I shrugged. 'All right.'
'That's it? All right? Is that all I get from you, you heartless sonuvabitch.' She was pacing her apartment, watching made me nauseous.
I laughed, it only upset her more and she started charging at me like a linebacker. I stood up quickly out of her way and threw my hands up. 'You're crazy! Is that what you want me to tell you? I think you're crazy.' I thought about chucking her script out the window, but I didn't want her to bludgeon me with her Miss Saigon helicopter music box.
'I'm leaving,' I told her, reaching for my keys on the coffee table in front of me.
She was shrieking like a banshee, running around and throwing things on the floor. 'Heartless sonuvabitch! Heartless sonuvabitch!' she chanted while a porcelain coffee mug exploded against the wall next to my head. She looked wild and invincible; her hands were filled with belongings she was ready to hurl at me.

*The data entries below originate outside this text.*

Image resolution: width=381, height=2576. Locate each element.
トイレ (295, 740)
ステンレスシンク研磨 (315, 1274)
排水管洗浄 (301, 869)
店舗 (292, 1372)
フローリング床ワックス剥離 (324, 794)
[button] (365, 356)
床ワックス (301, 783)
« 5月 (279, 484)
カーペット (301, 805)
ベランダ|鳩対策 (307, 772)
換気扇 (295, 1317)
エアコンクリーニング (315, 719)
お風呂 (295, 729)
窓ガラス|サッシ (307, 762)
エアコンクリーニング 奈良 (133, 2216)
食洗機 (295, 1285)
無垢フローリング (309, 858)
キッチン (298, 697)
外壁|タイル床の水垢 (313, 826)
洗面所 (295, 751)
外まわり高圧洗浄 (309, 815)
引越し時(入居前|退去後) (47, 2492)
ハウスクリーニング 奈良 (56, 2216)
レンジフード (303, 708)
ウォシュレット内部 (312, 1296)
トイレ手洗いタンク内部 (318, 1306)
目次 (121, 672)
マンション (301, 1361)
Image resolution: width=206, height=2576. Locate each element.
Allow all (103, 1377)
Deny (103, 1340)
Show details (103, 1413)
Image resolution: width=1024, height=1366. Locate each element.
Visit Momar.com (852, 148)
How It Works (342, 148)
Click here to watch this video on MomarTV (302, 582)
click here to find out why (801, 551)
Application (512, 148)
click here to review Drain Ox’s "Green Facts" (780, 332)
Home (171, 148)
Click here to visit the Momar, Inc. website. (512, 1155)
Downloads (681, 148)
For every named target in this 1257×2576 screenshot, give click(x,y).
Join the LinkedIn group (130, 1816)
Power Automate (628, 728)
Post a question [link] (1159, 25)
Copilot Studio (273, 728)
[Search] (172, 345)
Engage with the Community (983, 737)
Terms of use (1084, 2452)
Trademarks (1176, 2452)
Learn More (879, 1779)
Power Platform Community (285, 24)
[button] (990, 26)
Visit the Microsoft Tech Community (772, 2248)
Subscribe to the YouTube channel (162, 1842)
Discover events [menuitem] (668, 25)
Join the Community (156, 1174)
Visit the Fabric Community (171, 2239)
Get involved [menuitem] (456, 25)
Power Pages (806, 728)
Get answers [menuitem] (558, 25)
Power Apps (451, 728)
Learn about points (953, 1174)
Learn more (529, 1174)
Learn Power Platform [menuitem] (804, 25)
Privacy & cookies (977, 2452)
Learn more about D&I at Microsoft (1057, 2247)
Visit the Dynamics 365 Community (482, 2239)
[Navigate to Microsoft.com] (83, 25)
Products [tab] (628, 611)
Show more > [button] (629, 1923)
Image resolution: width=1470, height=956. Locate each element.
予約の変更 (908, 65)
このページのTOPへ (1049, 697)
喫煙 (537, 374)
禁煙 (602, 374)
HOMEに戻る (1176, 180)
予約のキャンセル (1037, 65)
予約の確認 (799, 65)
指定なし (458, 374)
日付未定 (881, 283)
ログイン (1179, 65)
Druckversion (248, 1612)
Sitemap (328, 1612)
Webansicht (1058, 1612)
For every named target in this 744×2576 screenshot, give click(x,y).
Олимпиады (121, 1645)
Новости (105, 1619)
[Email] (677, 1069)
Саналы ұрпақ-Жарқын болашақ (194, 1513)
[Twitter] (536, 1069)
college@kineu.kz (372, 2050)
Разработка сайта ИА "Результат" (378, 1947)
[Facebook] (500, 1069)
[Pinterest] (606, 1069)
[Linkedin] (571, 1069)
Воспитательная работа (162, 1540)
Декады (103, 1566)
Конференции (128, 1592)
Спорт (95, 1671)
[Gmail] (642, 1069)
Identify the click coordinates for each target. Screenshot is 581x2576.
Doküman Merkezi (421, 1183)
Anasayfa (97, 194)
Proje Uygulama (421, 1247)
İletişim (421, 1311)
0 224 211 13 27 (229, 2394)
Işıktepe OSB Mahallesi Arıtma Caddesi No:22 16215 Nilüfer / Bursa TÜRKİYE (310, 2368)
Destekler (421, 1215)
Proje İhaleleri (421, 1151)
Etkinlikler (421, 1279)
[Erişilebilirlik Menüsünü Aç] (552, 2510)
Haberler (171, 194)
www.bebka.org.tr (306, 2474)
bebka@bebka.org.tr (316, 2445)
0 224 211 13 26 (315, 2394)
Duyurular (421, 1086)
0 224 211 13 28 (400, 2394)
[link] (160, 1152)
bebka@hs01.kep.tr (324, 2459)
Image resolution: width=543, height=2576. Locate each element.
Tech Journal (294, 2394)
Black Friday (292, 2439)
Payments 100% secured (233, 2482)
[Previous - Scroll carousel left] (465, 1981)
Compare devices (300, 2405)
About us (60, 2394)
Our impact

I slammed the door behind me without even looking back. As I headed to the elevator, I heard her tearing apart her apartment in a blind rage. She must've thrown everything at the door because it sounded like someone was charging into it behind me. For a moment I felt a little sorry that I couldn't be a better girlfriend for her, but that quickly changed when something that smelled like toilet water was dumped on me from three stories above.
I knew immediately it was Nina. I looked up to see her practically hanging out of her window holding an empty bucket. She was laughing wildly and spitting into the air. 'Now you'll never forget me!' she yelled, 'You heartless sonuvabitch!'
I was going to say something to calm her, but all I heard was the powerful slam of the window and the welcomed mortified silence that filled the streets.